I am calling you because she told me you appeared regularly on televesion as a parenting expert. I was hoping you could spread the word about Hannah so no family has to endure what we are going through right now. I know lots of kids will think about car surfing. They need to know how dangerous it is."
I was so shaken up by this call. I had spent a lot of time talking to Hannah a few months ago. She was excited for prom and the summer ahead. She told me how she was a dancer and class president. She did not drink, smoke or experiment with drugs.
I was working on my prom safety tips article at the time and asked her if she would go to the prom with a boy her parents did not like. She said she would never do anything if her parents told her not to. And she meant it. Hannah was just a really good kid who made a really bad choice. But, why would she do such a thing?
The only answer I can come up with is peer pressure. It was the thing to do. She was with three girlfriends, they felt safe because they were in their neighborhood, and she would definitely be thought of as the cool kid if she did it.
But, as parents how do we prevent things we would never think of? Who would believe their child would get on top of a car and "surf" down the street? According to the trauma center where Hannah is being treated, she is not the first to come in with such an injury from car surfing. It is more common than you think and more kids are likely to try this as time goes on.

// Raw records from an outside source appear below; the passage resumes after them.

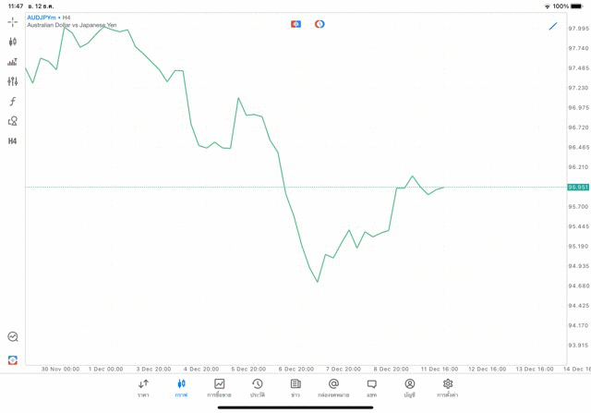
Task: Open the AUDJPYm symbol selector
Action: pyautogui.click(x=41, y=18)
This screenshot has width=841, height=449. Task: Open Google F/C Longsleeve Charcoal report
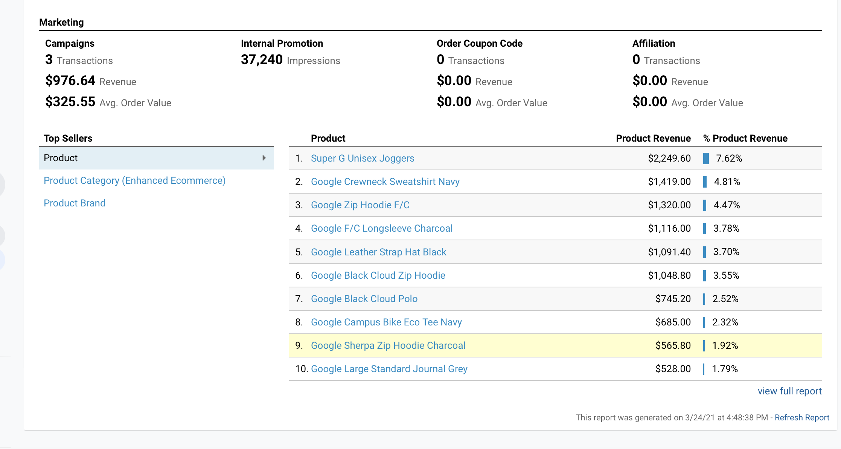382,228
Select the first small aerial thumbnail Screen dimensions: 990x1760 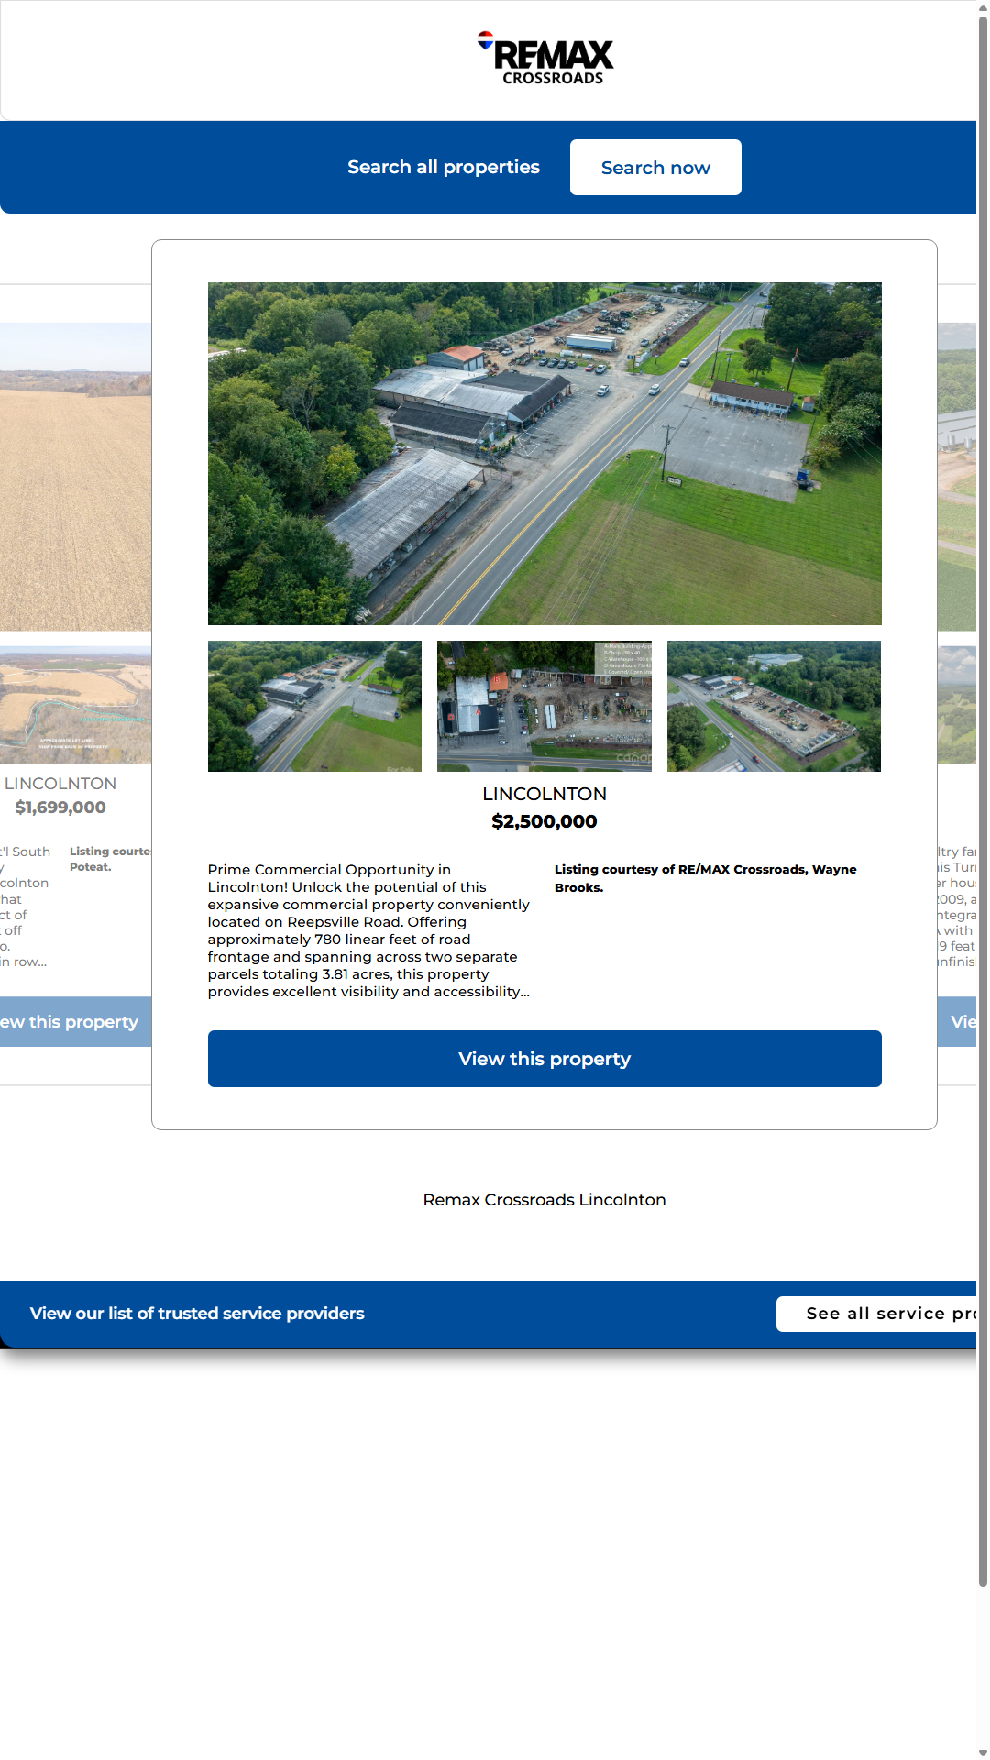314,706
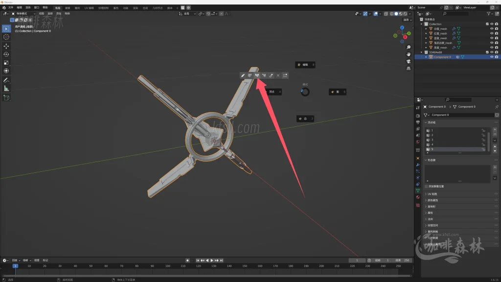This screenshot has width=501, height=282.
Task: Collapse the Collection tree in outliner
Action: click(x=422, y=24)
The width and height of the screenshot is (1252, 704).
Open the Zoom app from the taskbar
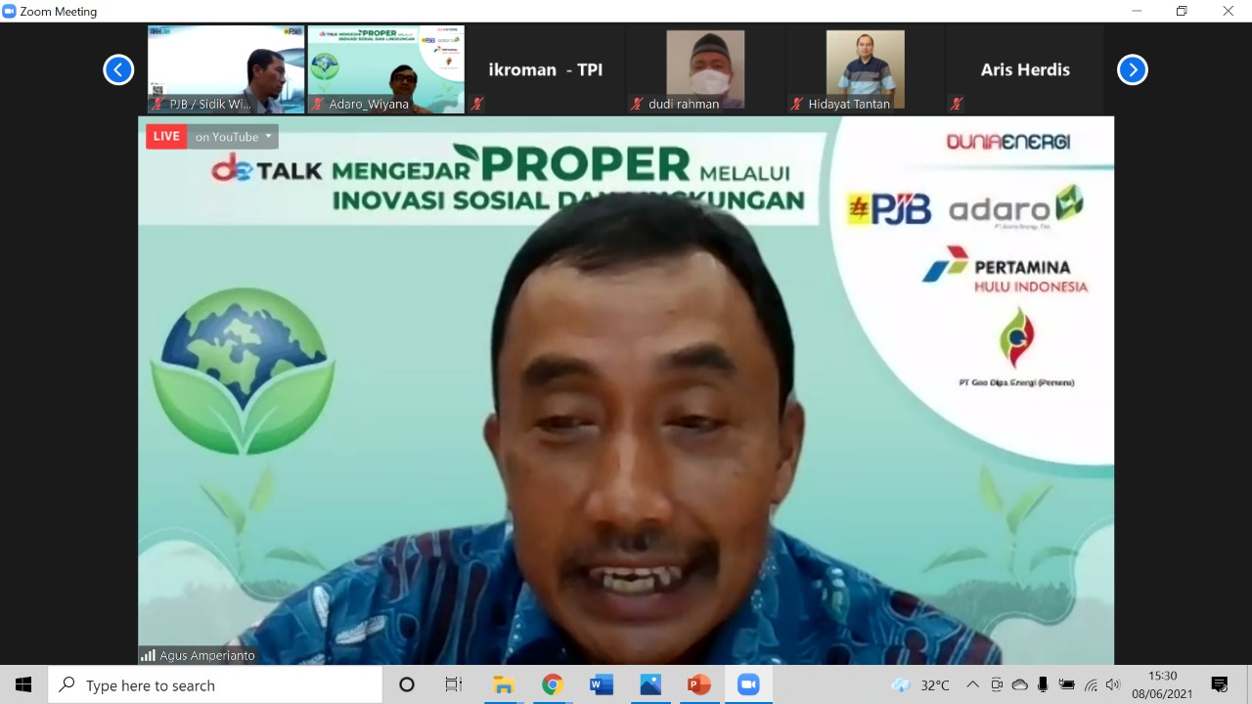click(748, 684)
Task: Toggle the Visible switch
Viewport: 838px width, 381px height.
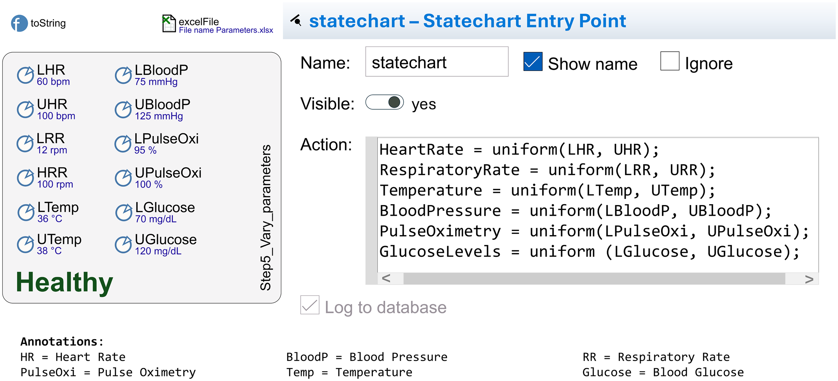Action: point(384,102)
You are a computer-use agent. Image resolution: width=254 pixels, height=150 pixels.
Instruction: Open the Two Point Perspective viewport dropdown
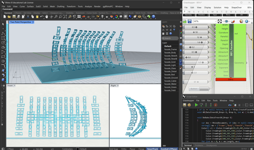[33, 22]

While the message of Hannah's story is to warn your kids about car surfing, the bigger idea is to discuss the poor choices made under peer pressure. Bullying has been the hot topic of late but it usually has its roots in peer pressure.
While you can't anticipate everything your child might do, you can discuss peer pressure and how to handle it. Here are a few tips to give your child:
1. Listen to your gut. If your friends want to do something and you know instinctively that it's wrong, do not participate. Those friends won't be there to save you when something goes awry.
2. Be an individual. Kids want to fit in so badly they often lose themselves trying please others. Encourage your children to think for themselves and not be afraid to disagree or leave the group.
3. Value yourself and your beliefs. Kids often think their friends are right or have all the answers, but their friends are just as clueless as they are and are figuring out the world just like everyone else.
4. Come to you no matter what the issue. If your child feels they can tell you anything, you might be able to help them when their peers are encouraging them to make a bad decision.
5. Decisions made today can ruin your life. It's important kids know how the choices they make today can impact their future.
As parents, we can just raise them well and hope for the best. Hannah's mother did just that but unfortunately it was not enough. Keep her in your thoughts and tell your children Hannah's story. Discuss peer pressure and ensure that one bad choice doesn't impact your child's life forever.